> RECORDED DATA
== == ==
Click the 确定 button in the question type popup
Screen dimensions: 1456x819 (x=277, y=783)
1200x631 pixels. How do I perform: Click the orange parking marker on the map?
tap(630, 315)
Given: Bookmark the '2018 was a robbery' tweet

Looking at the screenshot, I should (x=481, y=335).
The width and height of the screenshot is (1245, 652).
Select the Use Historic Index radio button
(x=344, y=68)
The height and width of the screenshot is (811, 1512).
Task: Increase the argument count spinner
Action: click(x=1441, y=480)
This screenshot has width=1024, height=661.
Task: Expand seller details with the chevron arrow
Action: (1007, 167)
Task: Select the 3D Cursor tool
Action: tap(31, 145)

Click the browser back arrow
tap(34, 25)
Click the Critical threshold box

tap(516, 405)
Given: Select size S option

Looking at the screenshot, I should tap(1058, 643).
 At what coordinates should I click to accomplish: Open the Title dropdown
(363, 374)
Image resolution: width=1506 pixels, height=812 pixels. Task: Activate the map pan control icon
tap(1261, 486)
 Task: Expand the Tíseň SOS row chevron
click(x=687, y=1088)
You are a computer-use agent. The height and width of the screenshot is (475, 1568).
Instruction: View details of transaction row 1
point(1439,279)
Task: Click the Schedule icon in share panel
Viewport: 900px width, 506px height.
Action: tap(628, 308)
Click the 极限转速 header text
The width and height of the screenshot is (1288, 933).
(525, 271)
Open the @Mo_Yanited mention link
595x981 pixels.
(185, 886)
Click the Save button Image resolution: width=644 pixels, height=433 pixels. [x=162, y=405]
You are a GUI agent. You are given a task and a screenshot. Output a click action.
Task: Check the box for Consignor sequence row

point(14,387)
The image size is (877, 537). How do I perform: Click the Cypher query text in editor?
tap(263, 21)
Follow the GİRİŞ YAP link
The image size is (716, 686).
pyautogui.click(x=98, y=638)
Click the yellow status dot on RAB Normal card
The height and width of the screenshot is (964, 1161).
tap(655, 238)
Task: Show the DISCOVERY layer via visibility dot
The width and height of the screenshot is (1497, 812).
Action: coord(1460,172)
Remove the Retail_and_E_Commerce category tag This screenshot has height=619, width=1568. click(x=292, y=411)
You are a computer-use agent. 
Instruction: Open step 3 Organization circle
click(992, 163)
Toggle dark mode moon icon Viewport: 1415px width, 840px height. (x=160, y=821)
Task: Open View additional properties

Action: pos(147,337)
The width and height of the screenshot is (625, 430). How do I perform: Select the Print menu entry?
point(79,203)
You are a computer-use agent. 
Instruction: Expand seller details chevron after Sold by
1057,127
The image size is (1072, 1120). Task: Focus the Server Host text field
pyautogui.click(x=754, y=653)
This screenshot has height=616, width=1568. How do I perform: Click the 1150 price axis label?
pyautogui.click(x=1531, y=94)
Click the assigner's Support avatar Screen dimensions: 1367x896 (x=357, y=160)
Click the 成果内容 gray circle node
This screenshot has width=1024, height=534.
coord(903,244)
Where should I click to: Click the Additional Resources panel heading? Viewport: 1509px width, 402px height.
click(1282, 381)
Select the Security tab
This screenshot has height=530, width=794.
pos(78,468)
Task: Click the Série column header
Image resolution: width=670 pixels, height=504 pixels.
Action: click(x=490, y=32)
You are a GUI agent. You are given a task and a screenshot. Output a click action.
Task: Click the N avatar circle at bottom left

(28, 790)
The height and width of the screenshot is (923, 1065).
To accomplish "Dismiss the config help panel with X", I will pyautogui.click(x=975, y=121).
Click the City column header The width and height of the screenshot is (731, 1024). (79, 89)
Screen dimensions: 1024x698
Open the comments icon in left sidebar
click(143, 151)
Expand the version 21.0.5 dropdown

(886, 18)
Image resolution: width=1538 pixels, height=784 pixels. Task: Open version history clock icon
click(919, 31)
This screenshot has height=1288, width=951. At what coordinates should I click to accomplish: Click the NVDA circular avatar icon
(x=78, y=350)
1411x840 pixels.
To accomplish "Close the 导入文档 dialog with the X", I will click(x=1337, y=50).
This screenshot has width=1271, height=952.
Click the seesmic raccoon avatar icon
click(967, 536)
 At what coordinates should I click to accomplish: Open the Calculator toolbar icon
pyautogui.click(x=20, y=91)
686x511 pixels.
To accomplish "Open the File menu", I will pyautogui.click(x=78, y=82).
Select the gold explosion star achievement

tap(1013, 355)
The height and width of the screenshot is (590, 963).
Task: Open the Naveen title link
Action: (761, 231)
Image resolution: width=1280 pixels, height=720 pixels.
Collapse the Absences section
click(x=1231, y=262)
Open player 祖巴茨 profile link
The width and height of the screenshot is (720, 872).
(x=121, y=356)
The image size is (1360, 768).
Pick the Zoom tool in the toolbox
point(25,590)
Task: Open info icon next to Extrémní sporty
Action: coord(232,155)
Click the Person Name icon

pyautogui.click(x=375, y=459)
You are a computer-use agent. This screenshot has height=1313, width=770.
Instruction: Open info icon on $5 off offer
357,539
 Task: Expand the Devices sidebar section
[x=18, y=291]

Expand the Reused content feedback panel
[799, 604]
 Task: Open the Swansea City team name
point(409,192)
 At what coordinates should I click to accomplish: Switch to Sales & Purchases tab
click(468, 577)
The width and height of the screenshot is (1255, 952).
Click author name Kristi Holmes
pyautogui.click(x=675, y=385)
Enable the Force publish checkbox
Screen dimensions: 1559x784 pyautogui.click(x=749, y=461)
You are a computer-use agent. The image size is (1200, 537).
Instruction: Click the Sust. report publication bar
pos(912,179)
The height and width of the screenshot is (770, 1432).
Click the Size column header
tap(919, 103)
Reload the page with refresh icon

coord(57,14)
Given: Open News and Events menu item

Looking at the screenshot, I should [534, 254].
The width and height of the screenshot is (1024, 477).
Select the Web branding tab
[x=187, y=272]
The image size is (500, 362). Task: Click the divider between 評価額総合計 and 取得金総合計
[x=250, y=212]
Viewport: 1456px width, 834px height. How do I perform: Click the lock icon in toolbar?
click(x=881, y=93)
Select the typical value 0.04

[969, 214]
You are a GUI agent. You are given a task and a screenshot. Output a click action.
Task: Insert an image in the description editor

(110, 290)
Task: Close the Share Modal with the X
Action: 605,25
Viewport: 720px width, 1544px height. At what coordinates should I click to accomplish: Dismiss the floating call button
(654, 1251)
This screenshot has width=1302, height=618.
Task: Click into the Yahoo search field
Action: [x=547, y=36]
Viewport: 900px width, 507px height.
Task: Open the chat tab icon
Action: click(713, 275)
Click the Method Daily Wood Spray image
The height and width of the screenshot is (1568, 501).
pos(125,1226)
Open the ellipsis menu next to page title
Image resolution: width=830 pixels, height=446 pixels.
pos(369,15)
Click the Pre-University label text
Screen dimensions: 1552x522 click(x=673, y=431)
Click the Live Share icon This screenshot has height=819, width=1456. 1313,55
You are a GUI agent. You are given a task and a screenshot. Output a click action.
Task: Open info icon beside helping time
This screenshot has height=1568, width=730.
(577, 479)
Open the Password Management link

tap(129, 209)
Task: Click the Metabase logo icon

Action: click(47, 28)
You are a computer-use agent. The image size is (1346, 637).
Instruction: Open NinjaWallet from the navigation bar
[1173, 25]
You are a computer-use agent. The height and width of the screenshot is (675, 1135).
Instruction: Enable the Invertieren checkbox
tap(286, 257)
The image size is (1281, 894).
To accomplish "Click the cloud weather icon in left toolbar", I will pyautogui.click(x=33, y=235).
== == ==
> OBJECTIVE
Copy out every one of the records above character for character, keeping each line in its original order.

> THE RESULT
Click the 确定 button in the question type popup
Screen dimensions: 1456x819 (x=277, y=783)
1200x631 pixels. How do I perform: Click the orange parking marker on the map?
tap(630, 315)
Given: Bookmark the '2018 was a robbery' tweet

Looking at the screenshot, I should (x=481, y=335).
The width and height of the screenshot is (1245, 652).
Select the Use Historic Index radio button
(x=344, y=68)
The height and width of the screenshot is (811, 1512).
Task: Increase the argument count spinner
Action: click(x=1441, y=480)
This screenshot has width=1024, height=661.
Task: Expand seller details with the chevron arrow
Action: (1007, 167)
Task: Select the 3D Cursor tool
Action: tap(31, 145)

Click the browser back arrow
tap(34, 25)
Click the Critical threshold box

tap(516, 405)
Given: Select size S option

Looking at the screenshot, I should tap(1058, 643).
 At what coordinates should I click to accomplish: Open the Title dropdown
(363, 374)
Image resolution: width=1506 pixels, height=812 pixels. Task: Activate the map pan control icon
tap(1261, 486)
 Task: Expand the Tíseň SOS row chevron
click(x=687, y=1088)
You are a computer-use agent. The height and width of the screenshot is (475, 1568).
Instruction: View details of transaction row 1
point(1439,279)
Task: Click the Schedule icon in share panel
Viewport: 900px width, 506px height.
Action: tap(628, 308)
Click the 极限转速 header text
The width and height of the screenshot is (1288, 933).
(525, 271)
Open the @Mo_Yanited mention link
595x981 pixels.
(185, 886)
Click the Save button Image resolution: width=644 pixels, height=433 pixels. [x=162, y=405]
You are a GUI agent. You are given a task and a screenshot. Output a click action.
Task: Check the box for Consignor sequence row

point(14,387)
The image size is (877, 537). How do I perform: Click the Cypher query text in editor?
tap(263, 21)
Follow the GİRİŞ YAP link
The image size is (716, 686).
pyautogui.click(x=98, y=638)
Click the yellow status dot on RAB Normal card
The height and width of the screenshot is (964, 1161).
tap(655, 238)
Task: Show the DISCOVERY layer via visibility dot
The width and height of the screenshot is (1497, 812).
Action: coord(1460,172)
Remove the Retail_and_E_Commerce category tag This screenshot has height=619, width=1568. click(x=292, y=411)
You are a computer-use agent. 
Instruction: Open step 3 Organization circle
click(992, 163)
Toggle dark mode moon icon Viewport: 1415px width, 840px height. (x=160, y=821)
Task: Open View additional properties

Action: pos(147,337)
The width and height of the screenshot is (625, 430). How do I perform: Select the Print menu entry?
point(79,203)
You are a computer-use agent. 
Instruction: Expand seller details chevron after Sold by
1057,127
The image size is (1072, 1120). Task: Focus the Server Host text field
pyautogui.click(x=754, y=653)
This screenshot has height=616, width=1568. How do I perform: Click the 1150 price axis label?
pyautogui.click(x=1531, y=94)
Click the assigner's Support avatar Screen dimensions: 1367x896 (x=357, y=160)
Click the 成果内容 gray circle node
This screenshot has width=1024, height=534.
coord(903,244)
Where should I click to: Click the Additional Resources panel heading? Viewport: 1509px width, 402px height.
click(1282, 381)
Select the Security tab
This screenshot has height=530, width=794.
pos(78,468)
Task: Click the Série column header
Image resolution: width=670 pixels, height=504 pixels.
Action: click(x=490, y=32)
You are a GUI agent. You are given a task and a screenshot. Output a click action.
Task: Click the N avatar circle at bottom left

(28, 790)
The height and width of the screenshot is (923, 1065).
To accomplish "Dismiss the config help panel with X", I will pyautogui.click(x=975, y=121).
Click the City column header The width and height of the screenshot is (731, 1024). (79, 89)
Screen dimensions: 1024x698
Open the comments icon in left sidebar
click(143, 151)
Expand the version 21.0.5 dropdown

(886, 18)
Image resolution: width=1538 pixels, height=784 pixels. Task: Open version history clock icon
click(919, 31)
This screenshot has height=1288, width=951. At what coordinates should I click to accomplish: Click the NVDA circular avatar icon
(x=78, y=350)
1411x840 pixels.
To accomplish "Close the 导入文档 dialog with the X", I will click(x=1337, y=50).
This screenshot has width=1271, height=952.
Click the seesmic raccoon avatar icon
click(967, 536)
 At what coordinates should I click to accomplish: Open the Calculator toolbar icon
pyautogui.click(x=20, y=91)
686x511 pixels.
To accomplish "Open the File menu", I will pyautogui.click(x=78, y=82).
Select the gold explosion star achievement

tap(1013, 355)
The height and width of the screenshot is (590, 963).
Task: Open the Naveen title link
Action: (761, 231)
Image resolution: width=1280 pixels, height=720 pixels.
Collapse the Absences section
click(x=1231, y=262)
Open player 祖巴茨 profile link
The width and height of the screenshot is (720, 872).
(x=121, y=356)
The image size is (1360, 768).
Pick the Zoom tool in the toolbox
point(25,590)
Task: Open info icon next to Extrémní sporty
Action: coord(232,155)
Click the Person Name icon

pyautogui.click(x=375, y=459)
You are a computer-use agent. This screenshot has height=1313, width=770.
Instruction: Open info icon on $5 off offer
357,539
 Task: Expand the Devices sidebar section
[x=18, y=291]

Expand the Reused content feedback panel
[799, 604]
 Task: Open the Swansea City team name
point(409,192)
 At what coordinates should I click to accomplish: Switch to Sales & Purchases tab
click(468, 577)
The width and height of the screenshot is (1255, 952).
Click author name Kristi Holmes
pyautogui.click(x=675, y=385)
Enable the Force publish checkbox
Screen dimensions: 1559x784 pyautogui.click(x=749, y=461)
You are a computer-use agent. The image size is (1200, 537).
Instruction: Click the Sust. report publication bar
pos(912,179)
The height and width of the screenshot is (770, 1432).
Click the Size column header
tap(919, 103)
Reload the page with refresh icon

coord(57,14)
Given: Open News and Events menu item

Looking at the screenshot, I should [534, 254].
The width and height of the screenshot is (1024, 477).
Select the Web branding tab
[x=187, y=272]
The image size is (500, 362). Task: Click the divider between 評価額総合計 and 取得金総合計
[x=250, y=212]
Viewport: 1456px width, 834px height. How do I perform: Click the lock icon in toolbar?
click(x=881, y=93)
Select the typical value 0.04

[969, 214]
You are a GUI agent. You are given a task and a screenshot. Output a click action.
Task: Insert an image in the description editor

(110, 290)
Task: Close the Share Modal with the X
Action: 605,25
Viewport: 720px width, 1544px height. At what coordinates should I click to accomplish: Dismiss the floating call button
(654, 1251)
This screenshot has width=1302, height=618.
Task: Click into the Yahoo search field
Action: [x=547, y=36]
Viewport: 900px width, 507px height.
Task: Open the chat tab icon
Action: click(713, 275)
Click the Method Daily Wood Spray image
The height and width of the screenshot is (1568, 501).
pos(125,1226)
Open the ellipsis menu next to page title
Image resolution: width=830 pixels, height=446 pixels.
pos(369,15)
Click the Pre-University label text
Screen dimensions: 1552x522 click(x=673, y=431)
Click the Live Share icon This screenshot has height=819, width=1456. 1313,55
You are a GUI agent. You are given a task and a screenshot. Output a click action.
Task: Open info icon beside helping time
This screenshot has height=1568, width=730.
(577, 479)
Open the Password Management link

tap(129, 209)
Task: Click the Metabase logo icon

Action: click(47, 28)
You are a computer-use agent. The image size is (1346, 637).
Instruction: Open NinjaWallet from the navigation bar
[1173, 25]
You are a computer-use agent. The height and width of the screenshot is (675, 1135).
Instruction: Enable the Invertieren checkbox
tap(286, 257)
The image size is (1281, 894).
To accomplish "Click the cloud weather icon in left toolbar", I will pyautogui.click(x=33, y=235).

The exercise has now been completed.